Un vocabolario che tenta di ri-definire le logiche, i contorni, i confini delle rappresentanze nell’eterno incontro/scontro tra lo spazio pubblico e lo spazio privato, tra società e politica, tra comunità e istituzione, tra istituito e spontaneo. Terminologia che qualcuno chiama della social innovation e che ha provato anche a mettere nero su bianco con un vero e proprio vocabolario. Sarebbe opportuno conservare memoria di ciò a cui i vocabolari danno voce e trarre, dai corsi e ricorsi storici, opportune indicazioni, come mi capitò di scrivere molti anni fa sulle pagine della rivista Accaparlante.

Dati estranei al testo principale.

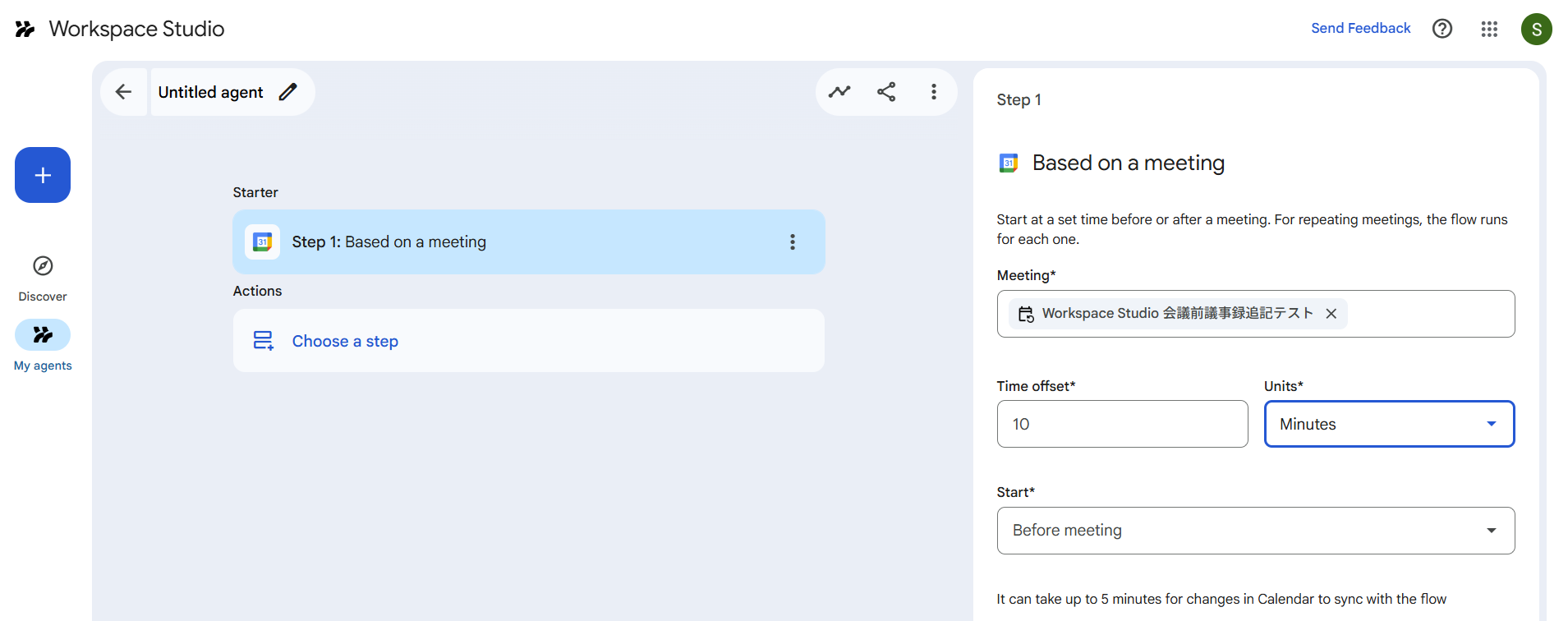Go to Discover in the sidebar

pos(43,278)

Per i non addetti ai lavori è oggettivamente difficile tenere conto di tutti i cambiamenti che avvengono dentro i meccanismi di partecipazione e scambio tra cittadini, singoli o associati, e amministrazioni locali. Dalla partecipazione anni ’70, quella cantata da Giorgio Gaber (“libertà è partecipazione”) si è passati ai temi del volontariato e del terzo settore negli anni ’90 dentro la retorica della società civile, per approdare più recentemente, nell’era della crisi, ai concetti di cittadinanza attiva e di beni comuni e alla centralità della comunità e delle pratiche di coesione sociale.

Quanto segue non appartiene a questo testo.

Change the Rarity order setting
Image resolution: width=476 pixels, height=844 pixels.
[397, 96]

Parole chiave come partecipazione, cittadinanza, sussidiarietà, società civile, bene comune si sono dovute confrontare negli anni con le fatiche tra politica e cittadini, con il dilagare della comunicazione e delle sue nuove forme tecnologiche esse stesse fattesi partecipazione (vedi le cosiddette Social street, di cui si è trattato anche in questo blog (ndr), nelle quali, ad esempio, gli aderenti non sentono alcuna necessità di costituirsi in associazione in quanto è il mezzo stesso a fungere da collante associativo) e anche agire politico (la democrazia digitale, i grillini, le elezioni tra comizi e twitter). Dentro tutto ciò la crisi mette in dubbio vecchi modelli, di welfare soprattutto, e sollecita ancor più all’integrazione tra i diversi attori e le diverse politiche, prendendo la comunità, il territorio, i cittadini residenti come unità di misura di molti dei processi.

“Le associazioni perdono attivisti. E le ideologie aggregano sempre meno” scrive il Censis nel suo studio Il vuoto della rappresentanza degli interessi“.  Solo il 15,2% degli italiani condivide ancora una qualche forma di appartenenza di classe. Ancora più debole è la forza delle ideologie: solo il 5,2% degli italiani si sente vicino a persone che hanno le stesse idee politiche (2,8%). I fattori che invece innescano meccanismi di appartenenza oggi riguardano la dimensione individuale delle persone: al primo posto (26,6%) c’è la condivisione dello stesso stile di vita. Interessi culturali, vacanze, sport riescono a sviluppare maggiore senso di appartenenza.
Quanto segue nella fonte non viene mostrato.